Hotel rodziny Elas stał się na okres trzech nocy naszym domem. Powitanie było w języku polskim bardzo gorące, serdeczne w stylu – czym chata bogata tym rada. Okazało się, że Marek Karewicz w latach sześćdziesiątych (1966r) bywał w tym domu. Jest bliskim znajomym ojca gospodyni, który w tamtym czasie Marka zaprosił do Edynburga.

 

Lider naszej grupy był w bliskich stosunkach z panią Teresą. Mówiło się, że „groziło” im małżeństwo, co Marek udokumentował przywiezionymi z sobą, kilkoma, intymnymi zdjęciami z tamtej epoki.
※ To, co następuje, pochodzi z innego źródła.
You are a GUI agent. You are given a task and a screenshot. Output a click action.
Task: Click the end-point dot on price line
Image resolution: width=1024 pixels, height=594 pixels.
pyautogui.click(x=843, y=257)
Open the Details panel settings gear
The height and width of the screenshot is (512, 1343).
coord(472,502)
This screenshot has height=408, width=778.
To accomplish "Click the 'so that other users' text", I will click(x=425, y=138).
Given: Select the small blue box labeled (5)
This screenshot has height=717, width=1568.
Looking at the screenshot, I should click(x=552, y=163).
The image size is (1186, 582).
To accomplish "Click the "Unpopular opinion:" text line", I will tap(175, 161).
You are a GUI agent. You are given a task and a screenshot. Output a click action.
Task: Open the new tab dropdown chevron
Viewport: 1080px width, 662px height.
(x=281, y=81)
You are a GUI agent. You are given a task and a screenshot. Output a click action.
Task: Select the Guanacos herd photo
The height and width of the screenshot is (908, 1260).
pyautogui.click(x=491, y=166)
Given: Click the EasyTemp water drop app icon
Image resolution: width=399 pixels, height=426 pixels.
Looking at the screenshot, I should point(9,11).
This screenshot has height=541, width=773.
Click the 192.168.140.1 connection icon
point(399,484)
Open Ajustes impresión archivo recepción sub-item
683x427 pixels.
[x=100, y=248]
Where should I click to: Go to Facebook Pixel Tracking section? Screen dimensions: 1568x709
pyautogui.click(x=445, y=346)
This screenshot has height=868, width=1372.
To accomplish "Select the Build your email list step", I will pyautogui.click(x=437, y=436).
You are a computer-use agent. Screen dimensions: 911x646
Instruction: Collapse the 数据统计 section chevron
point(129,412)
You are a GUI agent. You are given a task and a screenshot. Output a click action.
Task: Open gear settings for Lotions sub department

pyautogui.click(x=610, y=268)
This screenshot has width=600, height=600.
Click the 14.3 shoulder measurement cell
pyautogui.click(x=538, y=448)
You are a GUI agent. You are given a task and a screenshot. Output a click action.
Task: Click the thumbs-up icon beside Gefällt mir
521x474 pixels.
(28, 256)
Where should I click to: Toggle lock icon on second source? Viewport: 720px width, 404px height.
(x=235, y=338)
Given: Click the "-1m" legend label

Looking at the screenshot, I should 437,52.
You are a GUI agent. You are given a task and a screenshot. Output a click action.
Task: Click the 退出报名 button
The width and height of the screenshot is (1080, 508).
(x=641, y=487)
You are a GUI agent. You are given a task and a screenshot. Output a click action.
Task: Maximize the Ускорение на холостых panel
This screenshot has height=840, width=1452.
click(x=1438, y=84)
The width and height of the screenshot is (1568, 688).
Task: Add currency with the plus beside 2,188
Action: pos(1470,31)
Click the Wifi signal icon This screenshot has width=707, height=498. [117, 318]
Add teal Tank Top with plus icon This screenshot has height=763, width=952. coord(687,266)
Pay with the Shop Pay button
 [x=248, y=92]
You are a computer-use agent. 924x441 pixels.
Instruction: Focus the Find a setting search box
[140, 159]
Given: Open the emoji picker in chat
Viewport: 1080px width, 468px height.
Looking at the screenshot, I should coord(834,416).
Po kolacji, choć zmęczeni, do późna za nim poszliśmy spać, gospodarze raczyli nas bardzo ciekawymi informacjami, opowieściami o Szkocji, o Edynburgu, o starych i nowych Polakach żyjących na Wyspach Brytyjskich. My z kolei opowiadaliśmy o Polsce, o aktualnej sytuacji politycznej i gospodarczej, o ciężkim życiu w naszym wolnym kraju.

 

Pani Teresa Elas jest córką byłego żołnierza armii Andersa, który po zakończonej wojnie osiadł na Zachodzie Europy. Na swoje miejsce pobytu wybrał Edynburg gdzie na świat w 1949 roku przyszła jego córka Teresa i później syn Jerzy. Ojciec pani Teresy amatorsko zajmował się fotografią, gdzie często uczestniczył na festiwalach piosenki w Sopocie i Opolu. Tu spotykał się z Markiem Karewiczem, co zaowocowało przyjaźnią, a w konsekwencji czego nastąpiło zaproszenie naszego artysty do stolicy Szkocji.  Po 48 latach w sposób niezamierzony Marek Karewicz zamieszkał w domu, w którym drzewiej przebywał, a który mógł stać się jego stałym, własnym domem.

 

 

Edynburg.-Sobota-21-czerwca-2014
 

Około 9.00 rano zeszliśmy (wszyscy spaliśmy na piętrze) na dół na śniadanie. Tu przyznać muszę że wszystkie posiłki były bardzo smaczne i obfite, jak to się mówi nie do przejedzenia. Wyczuwało się tradycyjną, polską kuchnię. W trakcie śniadania zaplanowaliśmy spacer po mieście.

 

Pomimo szarości, architektonicznie odmiennych budynków, ulic, w odniesieniu do istniejących na kontynencie europejskim, osobiście uważam, że gród z górującym nad  miastem wzgórzem Artura, z intensywnie zieloną trawą, jest miastem pięknym.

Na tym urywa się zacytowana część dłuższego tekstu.